▶ Exercise details:
Please transcribe, word for word, the line containing "Image resolution: width=1314" and every line after it through the end of the records below, and nothing else.
START Recorded data
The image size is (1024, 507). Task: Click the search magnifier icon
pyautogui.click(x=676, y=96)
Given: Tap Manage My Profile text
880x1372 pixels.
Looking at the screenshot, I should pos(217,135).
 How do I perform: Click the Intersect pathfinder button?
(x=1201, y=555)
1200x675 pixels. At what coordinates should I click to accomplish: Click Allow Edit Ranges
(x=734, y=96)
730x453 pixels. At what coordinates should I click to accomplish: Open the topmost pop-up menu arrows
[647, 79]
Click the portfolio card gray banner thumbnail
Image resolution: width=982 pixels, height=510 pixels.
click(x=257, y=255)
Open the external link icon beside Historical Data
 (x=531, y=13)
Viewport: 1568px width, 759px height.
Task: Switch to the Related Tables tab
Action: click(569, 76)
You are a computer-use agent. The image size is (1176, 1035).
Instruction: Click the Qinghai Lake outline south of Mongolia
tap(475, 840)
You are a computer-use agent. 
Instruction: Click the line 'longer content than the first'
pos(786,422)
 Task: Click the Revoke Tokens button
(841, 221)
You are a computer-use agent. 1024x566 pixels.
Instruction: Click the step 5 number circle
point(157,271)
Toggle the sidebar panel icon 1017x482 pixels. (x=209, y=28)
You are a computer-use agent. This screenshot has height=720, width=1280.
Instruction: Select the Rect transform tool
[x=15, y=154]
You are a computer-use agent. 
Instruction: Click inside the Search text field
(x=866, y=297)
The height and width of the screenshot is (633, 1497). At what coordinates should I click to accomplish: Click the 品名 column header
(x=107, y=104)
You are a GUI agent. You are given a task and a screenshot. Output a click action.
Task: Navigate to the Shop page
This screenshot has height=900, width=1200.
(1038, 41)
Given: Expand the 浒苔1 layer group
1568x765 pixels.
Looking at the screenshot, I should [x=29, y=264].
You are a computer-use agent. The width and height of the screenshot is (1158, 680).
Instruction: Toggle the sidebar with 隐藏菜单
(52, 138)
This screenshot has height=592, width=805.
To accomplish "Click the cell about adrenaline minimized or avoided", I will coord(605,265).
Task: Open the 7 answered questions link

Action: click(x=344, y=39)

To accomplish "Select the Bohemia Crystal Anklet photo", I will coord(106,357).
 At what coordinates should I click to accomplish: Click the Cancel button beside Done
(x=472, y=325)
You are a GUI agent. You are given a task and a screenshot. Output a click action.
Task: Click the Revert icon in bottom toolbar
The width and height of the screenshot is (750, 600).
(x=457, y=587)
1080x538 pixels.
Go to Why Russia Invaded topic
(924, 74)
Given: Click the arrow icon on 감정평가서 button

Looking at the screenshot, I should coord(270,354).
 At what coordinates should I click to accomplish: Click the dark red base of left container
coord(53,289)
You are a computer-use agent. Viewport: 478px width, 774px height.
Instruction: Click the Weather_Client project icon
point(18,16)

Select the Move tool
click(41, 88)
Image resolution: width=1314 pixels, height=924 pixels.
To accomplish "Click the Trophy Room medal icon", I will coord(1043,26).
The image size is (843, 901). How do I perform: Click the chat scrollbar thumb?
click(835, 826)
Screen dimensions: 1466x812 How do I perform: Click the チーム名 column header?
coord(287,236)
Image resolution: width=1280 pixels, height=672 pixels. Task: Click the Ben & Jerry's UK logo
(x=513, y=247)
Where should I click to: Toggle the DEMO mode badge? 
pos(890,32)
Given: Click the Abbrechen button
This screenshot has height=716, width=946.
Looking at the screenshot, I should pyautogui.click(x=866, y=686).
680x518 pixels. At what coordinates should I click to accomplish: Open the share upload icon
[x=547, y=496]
END Recorded data
▶ Response to this task:
Image resolution: width=1314 pixels, height=924 pixels.
To accomplish "Click the Trophy Room medal icon", I will coord(1043,26).
The image size is (843, 901). How do I perform: Click the chat scrollbar thumb?
click(835, 826)
Screen dimensions: 1466x812 How do I perform: Click the チーム名 column header?
coord(287,236)
Image resolution: width=1280 pixels, height=672 pixels. Task: Click the Ben & Jerry's UK logo
(x=513, y=247)
Where should I click to: Toggle the DEMO mode badge? 
pos(890,32)
Given: Click the Abbrechen button
This screenshot has height=716, width=946.
Looking at the screenshot, I should pyautogui.click(x=866, y=686).
680x518 pixels. At what coordinates should I click to accomplish: Open the share upload icon
[x=547, y=496]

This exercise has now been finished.